Let $\tau$ denote the topology on $X$ with basis given by the set $C$ of cylinders $$ C_n(c_0,c_1,\ldots,c_m):=\{x\in X: x_n=c_0,\ldots,x_{n+m}=c_m\} $$ and $B(\tau)$ the Borel $\sigma$-algebra with the uniform Bernoulli-measure, $$ \mu(C_n(c_0,\ldots,c_m)):=k^{-(m+1)}, $$ on it.
Suppose $Y\subseteq X$ is a $T$-invariant subset, i.e. $T(Y)\subseteq Y$. Consider $S:=T_{|Y}$, the restriction of $T$ on $Y$. Similarly as above, let $\tau'$ be the topology on $Y$ with basis given by the set $C'$ of the cylinders $$ Y\cap C_n(c_0,c_1,\ldots,c_m). $$ Let $B(\tau')$ be the Borel $\sigma$-algebra with uniform Bernoulli-measure $\lambda$ on it.
I have two questions concerning measure theory/ dynamics:
(1) Am I right that $B(\tau')\subseteq B(\tau)$ and $\lambda=\mu_{|B(\tau')}$?

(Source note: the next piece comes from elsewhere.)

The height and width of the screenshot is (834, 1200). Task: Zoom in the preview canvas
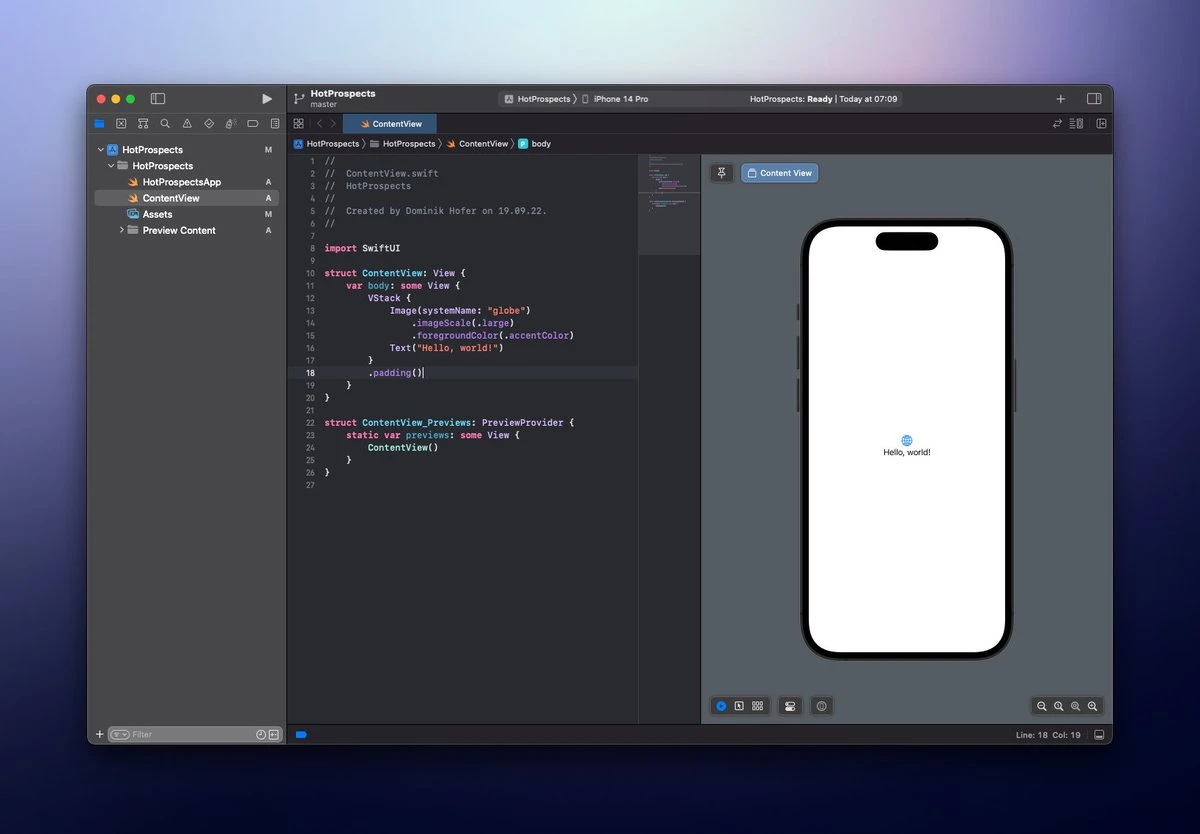(x=1093, y=706)
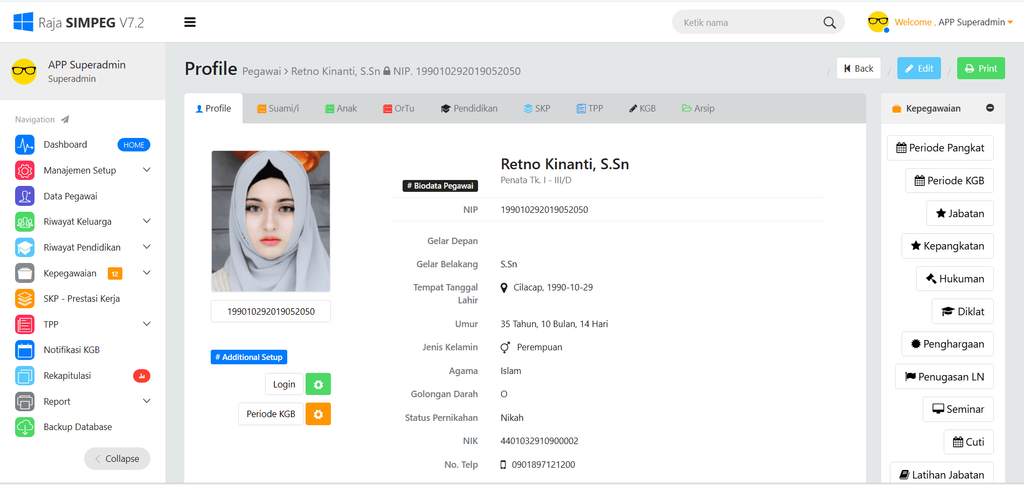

(2) For the measure-theoretical entropy, do we have a statement or property telling that we can "split" it like $$ h_{\mu}(T)=h_{\lambda}(S)+h_{\mu_{|B(\tau')^C}}(T_{|Y^C})? $$
(1) I think this follows by $\tau'\subseteq \tau$, hence $B(\tau')=\sigma(\tau')\subseteq\sigma(\tau)=B(\tau)$. Moreoever, both $(X,\tau)$ and $(Y,\tau')$ are separable, hence $B(\tau)=\sigma(C)$ and $B(\tau')=\sigma(C')$, meaning that the Borel $\sigma$-algebras coincide with the product $\sigma$-algebras (= cylinder $\sigma$-algebras). Moreover, $\mu=\lambda$ on $C'$ and $C'$ is invariant under intersection. By uniqueness theorem, $\mu=\lambda$ on $\sigma(C')$.
(2) The reason why I am asking this is because I have an example where I can argue that $h_{\lambda}(S)=0$ and for further investigation I would like to know if this implies that $h_{\mu}(T)$ can be determined by neglecting "what $S$ and $\lambda$ do". I have no idea...
In case the splitting above is not correct, maybe there is another formula connecting $h_{\mu}(T)$ and $h_{\lambda}(S)$?